* **TASK STATEMENT**
Please report every line in the material below where the word "This" is found.
--
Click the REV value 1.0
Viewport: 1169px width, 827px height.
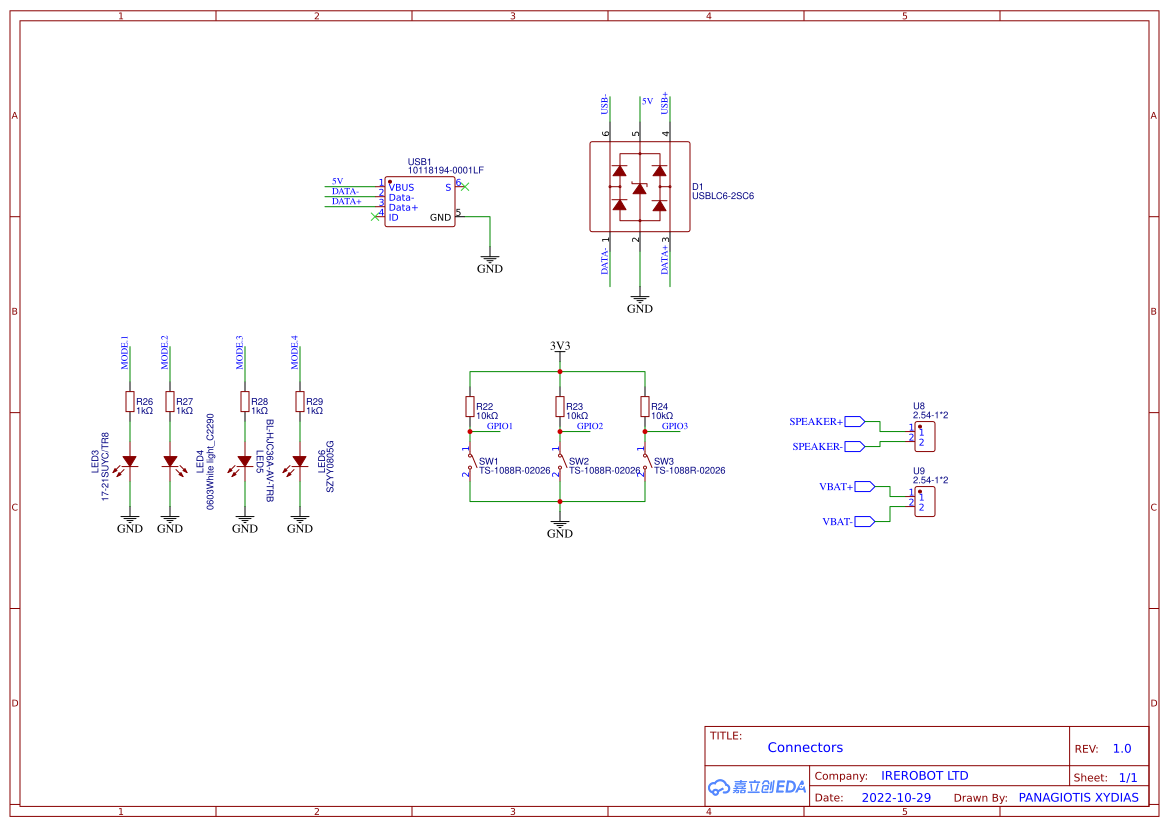coord(1120,748)
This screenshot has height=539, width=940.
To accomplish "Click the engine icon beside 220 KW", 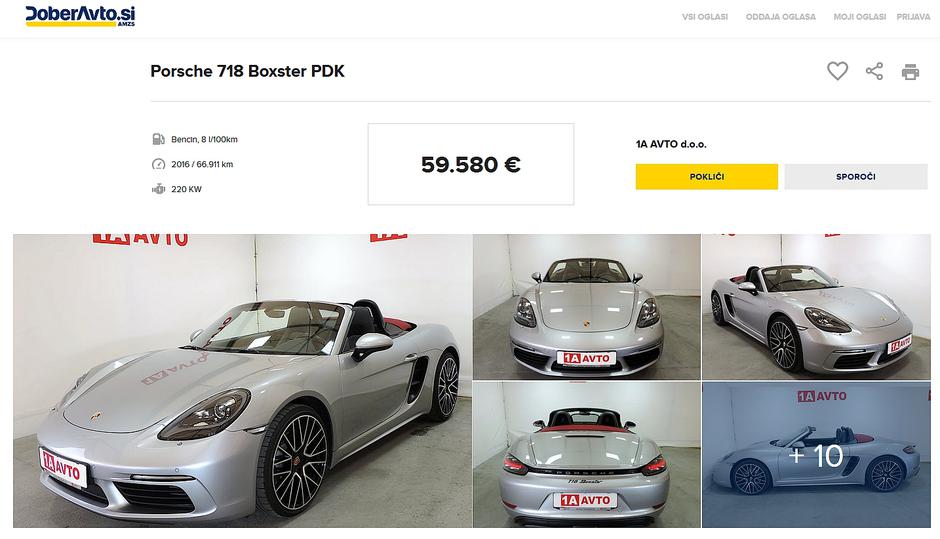I will pyautogui.click(x=158, y=189).
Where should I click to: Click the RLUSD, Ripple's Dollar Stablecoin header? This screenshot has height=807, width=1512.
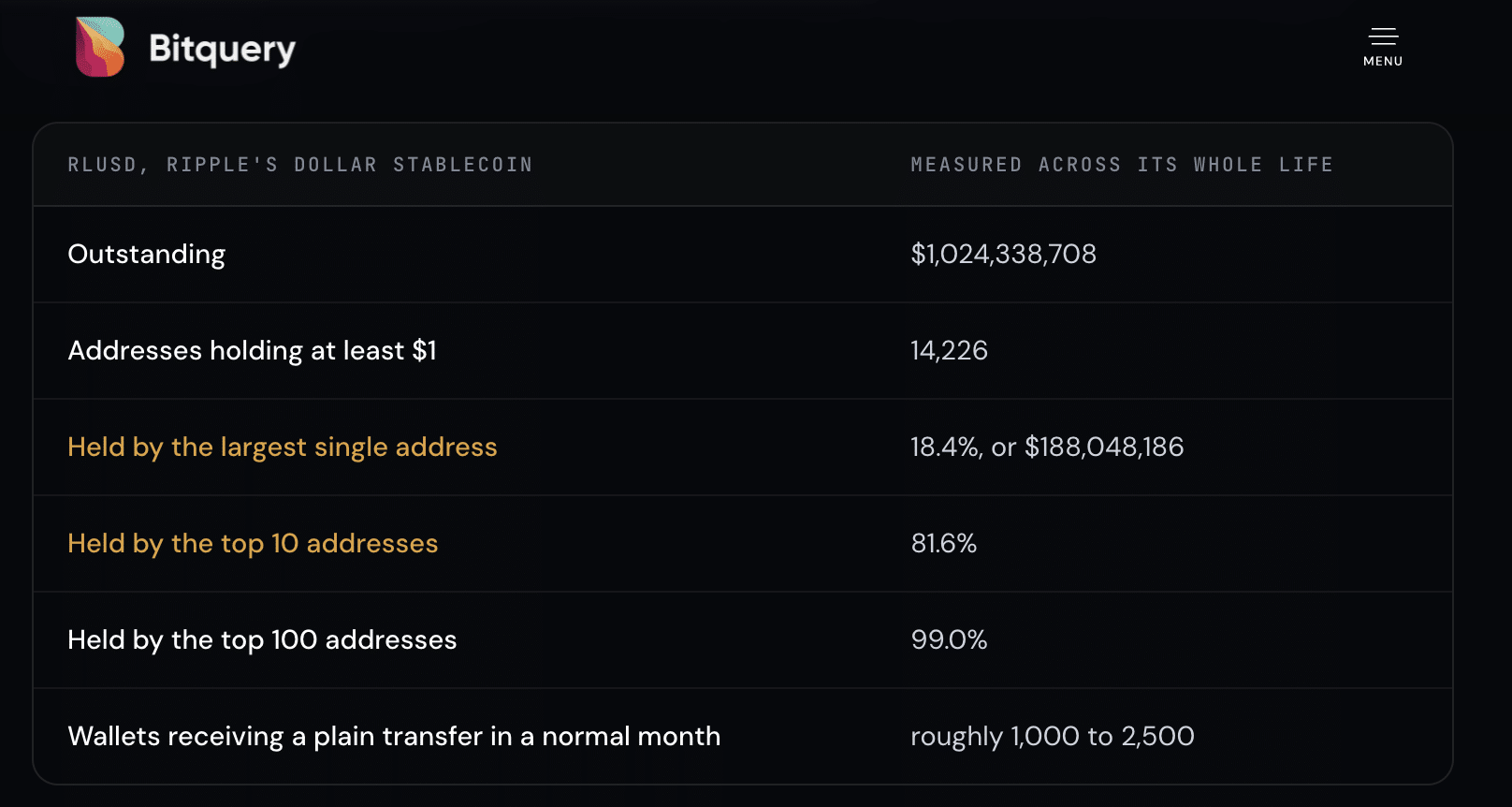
--
* **OUTPUT BELOW**
This screenshot has height=539, width=940.
Where should I click to: Click the RLUSD, Ripple's Dollar Stablecoin header? This screenshot has height=807, width=1512.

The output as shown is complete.